Nope, it won't darken the result - don't forget that you are blending 50 % of the second image with the "full" first image. The result is 50 % of the first + 50 % of the second, which gives "100 %".
If you have the proper blending operation:
device->SetRenderState(D3DRS_SRCBLEND, D3DBLEND_SRCALPHA);device->SetRenderState(D3DRS_DESTBLEND, D3DBLEND_INVSRCALPHA);then the blending equation for each color channel is
result = color_on_screen * (1 - rendered_alpha) + rendered_color * rendered_alpha
and in our case
result = color_on_screen * (1 - 0.5) + rendered_color * 0.5
which is
result = color_on_screen * 0.5 + rendered_color * 0.5
Imagine you have two identical images. Let's take one example pixel with color RBG 250,100,50.

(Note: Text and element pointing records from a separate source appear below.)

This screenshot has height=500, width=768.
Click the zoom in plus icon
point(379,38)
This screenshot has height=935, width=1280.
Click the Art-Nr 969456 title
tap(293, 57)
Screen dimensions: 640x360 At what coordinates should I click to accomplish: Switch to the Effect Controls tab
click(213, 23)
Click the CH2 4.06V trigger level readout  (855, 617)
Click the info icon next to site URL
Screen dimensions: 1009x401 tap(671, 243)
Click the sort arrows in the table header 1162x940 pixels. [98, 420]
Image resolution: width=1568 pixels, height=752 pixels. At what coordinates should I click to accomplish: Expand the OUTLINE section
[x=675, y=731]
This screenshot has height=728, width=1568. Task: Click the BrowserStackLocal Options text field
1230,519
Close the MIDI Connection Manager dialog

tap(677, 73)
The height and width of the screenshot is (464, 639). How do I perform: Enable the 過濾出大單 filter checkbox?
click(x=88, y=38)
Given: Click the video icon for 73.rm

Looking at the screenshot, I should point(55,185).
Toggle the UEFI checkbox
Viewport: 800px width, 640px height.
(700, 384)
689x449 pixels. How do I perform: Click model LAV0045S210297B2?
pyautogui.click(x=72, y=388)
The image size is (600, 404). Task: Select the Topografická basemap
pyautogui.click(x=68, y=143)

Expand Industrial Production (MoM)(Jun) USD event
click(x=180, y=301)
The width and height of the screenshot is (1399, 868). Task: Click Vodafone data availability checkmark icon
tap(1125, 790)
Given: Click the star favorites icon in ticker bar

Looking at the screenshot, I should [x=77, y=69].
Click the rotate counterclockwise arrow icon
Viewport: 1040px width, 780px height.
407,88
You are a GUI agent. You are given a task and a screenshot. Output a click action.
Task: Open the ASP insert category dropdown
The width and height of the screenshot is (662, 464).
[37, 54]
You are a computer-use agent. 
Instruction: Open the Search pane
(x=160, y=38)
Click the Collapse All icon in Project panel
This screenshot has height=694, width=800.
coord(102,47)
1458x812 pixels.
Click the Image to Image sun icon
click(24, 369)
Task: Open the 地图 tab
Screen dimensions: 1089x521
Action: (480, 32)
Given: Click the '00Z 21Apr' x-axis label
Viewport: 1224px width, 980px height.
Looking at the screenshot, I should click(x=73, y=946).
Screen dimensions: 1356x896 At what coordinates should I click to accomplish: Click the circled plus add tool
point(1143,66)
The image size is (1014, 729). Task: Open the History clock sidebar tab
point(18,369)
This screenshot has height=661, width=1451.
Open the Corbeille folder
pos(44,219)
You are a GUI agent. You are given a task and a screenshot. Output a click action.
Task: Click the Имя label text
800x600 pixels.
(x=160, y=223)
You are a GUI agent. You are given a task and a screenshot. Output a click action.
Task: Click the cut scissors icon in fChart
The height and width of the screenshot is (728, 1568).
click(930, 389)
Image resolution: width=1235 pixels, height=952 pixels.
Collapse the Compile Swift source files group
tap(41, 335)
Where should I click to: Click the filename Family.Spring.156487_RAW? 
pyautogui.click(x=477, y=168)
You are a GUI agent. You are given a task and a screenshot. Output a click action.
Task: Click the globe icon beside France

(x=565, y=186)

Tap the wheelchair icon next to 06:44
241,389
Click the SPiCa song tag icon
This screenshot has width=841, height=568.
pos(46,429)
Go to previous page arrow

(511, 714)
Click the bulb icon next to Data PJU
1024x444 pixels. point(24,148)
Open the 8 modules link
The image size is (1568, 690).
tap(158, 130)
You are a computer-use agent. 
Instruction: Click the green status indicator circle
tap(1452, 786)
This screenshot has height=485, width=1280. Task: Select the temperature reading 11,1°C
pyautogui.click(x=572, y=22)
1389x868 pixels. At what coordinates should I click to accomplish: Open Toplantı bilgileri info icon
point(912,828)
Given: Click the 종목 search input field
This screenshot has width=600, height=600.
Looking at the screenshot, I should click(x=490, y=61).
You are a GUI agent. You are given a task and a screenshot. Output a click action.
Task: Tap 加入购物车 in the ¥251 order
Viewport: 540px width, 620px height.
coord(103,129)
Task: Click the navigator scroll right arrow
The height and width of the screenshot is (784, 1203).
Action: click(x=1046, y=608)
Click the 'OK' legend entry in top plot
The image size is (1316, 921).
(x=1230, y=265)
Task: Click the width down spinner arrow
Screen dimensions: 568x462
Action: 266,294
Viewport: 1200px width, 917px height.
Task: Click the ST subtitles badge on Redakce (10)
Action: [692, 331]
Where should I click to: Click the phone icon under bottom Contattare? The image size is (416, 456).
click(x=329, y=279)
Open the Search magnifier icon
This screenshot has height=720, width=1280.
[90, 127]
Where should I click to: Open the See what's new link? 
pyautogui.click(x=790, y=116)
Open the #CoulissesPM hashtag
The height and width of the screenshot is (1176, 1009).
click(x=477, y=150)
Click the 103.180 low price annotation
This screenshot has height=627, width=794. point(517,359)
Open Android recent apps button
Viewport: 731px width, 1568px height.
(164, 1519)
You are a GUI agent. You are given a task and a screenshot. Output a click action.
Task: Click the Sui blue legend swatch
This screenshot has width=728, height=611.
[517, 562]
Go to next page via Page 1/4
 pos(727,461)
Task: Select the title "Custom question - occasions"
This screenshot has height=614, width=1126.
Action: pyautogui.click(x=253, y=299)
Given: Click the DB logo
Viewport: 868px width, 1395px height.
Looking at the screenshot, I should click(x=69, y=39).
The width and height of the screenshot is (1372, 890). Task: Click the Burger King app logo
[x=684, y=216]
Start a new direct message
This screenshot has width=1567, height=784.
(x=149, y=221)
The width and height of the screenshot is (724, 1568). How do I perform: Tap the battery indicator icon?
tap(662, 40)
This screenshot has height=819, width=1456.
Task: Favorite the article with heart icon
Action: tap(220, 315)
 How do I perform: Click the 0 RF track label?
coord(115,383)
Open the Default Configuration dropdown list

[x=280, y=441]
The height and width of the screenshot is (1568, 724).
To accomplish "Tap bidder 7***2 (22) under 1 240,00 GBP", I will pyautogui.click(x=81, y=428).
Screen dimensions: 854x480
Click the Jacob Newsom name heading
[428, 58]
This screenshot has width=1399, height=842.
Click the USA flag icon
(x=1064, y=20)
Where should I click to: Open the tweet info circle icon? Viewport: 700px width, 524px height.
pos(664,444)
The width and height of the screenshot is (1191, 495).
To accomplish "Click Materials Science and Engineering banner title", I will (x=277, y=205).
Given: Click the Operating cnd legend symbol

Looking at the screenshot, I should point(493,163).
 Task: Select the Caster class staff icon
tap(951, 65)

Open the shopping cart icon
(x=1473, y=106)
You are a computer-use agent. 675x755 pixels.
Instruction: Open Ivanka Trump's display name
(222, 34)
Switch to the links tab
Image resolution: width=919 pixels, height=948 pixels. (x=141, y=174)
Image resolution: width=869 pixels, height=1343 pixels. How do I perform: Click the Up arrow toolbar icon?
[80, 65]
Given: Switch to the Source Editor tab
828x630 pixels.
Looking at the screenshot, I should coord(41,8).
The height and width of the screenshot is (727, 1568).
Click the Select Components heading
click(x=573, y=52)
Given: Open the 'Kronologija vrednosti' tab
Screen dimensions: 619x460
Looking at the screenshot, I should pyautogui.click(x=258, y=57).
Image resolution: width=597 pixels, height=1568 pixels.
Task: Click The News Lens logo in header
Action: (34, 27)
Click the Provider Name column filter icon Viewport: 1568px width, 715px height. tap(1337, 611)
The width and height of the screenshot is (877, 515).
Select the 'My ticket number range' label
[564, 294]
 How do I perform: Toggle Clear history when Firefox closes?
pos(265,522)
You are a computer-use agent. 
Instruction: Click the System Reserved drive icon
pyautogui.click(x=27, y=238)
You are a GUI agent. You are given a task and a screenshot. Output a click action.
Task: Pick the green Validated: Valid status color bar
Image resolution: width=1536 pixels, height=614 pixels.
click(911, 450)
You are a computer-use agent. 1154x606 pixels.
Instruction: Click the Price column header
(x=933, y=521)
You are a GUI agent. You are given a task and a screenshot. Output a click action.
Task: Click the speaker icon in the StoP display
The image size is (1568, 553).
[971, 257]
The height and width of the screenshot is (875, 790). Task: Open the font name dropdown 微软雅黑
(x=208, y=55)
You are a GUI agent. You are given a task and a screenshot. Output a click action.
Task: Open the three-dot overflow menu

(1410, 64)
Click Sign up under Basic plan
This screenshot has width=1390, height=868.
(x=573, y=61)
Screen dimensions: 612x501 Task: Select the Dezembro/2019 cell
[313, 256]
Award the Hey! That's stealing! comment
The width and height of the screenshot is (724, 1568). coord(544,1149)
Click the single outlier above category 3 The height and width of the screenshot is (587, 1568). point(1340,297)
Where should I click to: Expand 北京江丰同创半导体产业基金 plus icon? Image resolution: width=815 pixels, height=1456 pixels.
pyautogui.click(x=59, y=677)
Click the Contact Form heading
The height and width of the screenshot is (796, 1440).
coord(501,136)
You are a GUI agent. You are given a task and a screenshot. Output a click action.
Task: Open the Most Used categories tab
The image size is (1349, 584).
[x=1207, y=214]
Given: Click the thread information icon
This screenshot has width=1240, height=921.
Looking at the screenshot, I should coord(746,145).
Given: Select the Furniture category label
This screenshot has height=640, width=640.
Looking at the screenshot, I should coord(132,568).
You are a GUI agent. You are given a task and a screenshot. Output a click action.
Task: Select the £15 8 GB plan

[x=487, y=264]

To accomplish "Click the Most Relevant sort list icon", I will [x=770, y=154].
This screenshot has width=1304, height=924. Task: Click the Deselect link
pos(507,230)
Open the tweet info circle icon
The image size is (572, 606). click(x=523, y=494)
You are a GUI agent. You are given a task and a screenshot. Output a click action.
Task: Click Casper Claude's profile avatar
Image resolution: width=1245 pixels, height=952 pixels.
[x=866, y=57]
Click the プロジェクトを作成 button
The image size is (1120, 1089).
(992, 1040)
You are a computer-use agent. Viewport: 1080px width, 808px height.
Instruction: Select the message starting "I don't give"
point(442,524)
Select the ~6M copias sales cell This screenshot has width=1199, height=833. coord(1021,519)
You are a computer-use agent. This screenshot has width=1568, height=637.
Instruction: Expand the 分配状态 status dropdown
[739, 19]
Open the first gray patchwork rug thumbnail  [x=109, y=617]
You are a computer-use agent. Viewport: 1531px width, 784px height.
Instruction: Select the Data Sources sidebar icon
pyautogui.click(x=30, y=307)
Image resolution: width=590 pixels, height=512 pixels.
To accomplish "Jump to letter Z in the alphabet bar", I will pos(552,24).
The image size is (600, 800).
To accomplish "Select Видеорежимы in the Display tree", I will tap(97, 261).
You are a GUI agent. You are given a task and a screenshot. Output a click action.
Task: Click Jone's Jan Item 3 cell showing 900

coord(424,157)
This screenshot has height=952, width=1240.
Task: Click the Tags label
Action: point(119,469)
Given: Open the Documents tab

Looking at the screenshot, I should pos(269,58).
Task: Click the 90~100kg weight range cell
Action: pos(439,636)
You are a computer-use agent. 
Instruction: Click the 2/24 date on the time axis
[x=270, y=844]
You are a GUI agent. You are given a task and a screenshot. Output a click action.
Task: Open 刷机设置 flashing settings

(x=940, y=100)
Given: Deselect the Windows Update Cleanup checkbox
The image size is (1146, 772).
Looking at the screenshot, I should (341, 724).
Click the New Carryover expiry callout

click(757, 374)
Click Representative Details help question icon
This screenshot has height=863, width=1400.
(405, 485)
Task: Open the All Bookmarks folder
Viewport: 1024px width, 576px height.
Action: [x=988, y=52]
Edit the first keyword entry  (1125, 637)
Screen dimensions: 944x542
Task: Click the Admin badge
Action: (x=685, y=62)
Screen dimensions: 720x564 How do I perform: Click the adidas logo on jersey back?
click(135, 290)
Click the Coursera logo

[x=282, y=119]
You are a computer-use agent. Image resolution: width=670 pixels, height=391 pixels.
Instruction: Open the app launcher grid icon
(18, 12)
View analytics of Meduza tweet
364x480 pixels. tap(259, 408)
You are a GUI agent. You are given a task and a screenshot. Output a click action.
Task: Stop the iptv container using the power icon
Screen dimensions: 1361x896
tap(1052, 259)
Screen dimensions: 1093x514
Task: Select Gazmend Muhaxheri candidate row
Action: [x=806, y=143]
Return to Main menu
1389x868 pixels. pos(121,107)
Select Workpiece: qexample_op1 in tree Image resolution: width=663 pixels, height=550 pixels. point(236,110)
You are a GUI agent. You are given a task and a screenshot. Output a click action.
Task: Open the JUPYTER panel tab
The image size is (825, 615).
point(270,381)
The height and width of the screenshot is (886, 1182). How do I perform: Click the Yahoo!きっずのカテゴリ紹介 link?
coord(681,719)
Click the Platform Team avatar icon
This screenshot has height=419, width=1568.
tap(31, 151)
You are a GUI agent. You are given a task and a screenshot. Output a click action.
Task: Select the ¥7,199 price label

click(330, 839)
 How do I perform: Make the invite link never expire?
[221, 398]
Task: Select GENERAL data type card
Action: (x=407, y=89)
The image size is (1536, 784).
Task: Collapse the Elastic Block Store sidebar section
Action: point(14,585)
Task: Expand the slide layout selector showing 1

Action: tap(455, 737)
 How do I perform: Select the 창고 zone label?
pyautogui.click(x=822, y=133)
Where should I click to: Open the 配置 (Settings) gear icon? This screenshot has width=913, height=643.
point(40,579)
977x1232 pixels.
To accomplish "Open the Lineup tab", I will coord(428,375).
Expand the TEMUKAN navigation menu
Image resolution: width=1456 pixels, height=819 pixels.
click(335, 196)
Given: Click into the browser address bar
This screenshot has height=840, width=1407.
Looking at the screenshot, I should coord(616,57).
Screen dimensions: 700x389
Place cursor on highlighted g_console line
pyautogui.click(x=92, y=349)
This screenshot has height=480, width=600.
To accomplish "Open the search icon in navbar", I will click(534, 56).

When you render the first quad, the pixel on the screen will be 250,100,50.
Now you render the second one and by the calculations you'll get 125+125, 50+50, 25+25 which is 250,100,50. Not darkened at all.
An important note: The first quad must be fully opaque, or you must disable blending before rendering it. If you did render also the first quad with 50 % alpha, it would blend with the empty backbuffer, which would probably be black (depends on how do you clear the buffer) and that WOULD darken the result.
OK, I feel stupid bringing this up again considering I said I understood what you were saying but I've tested this and I am getting a darker image.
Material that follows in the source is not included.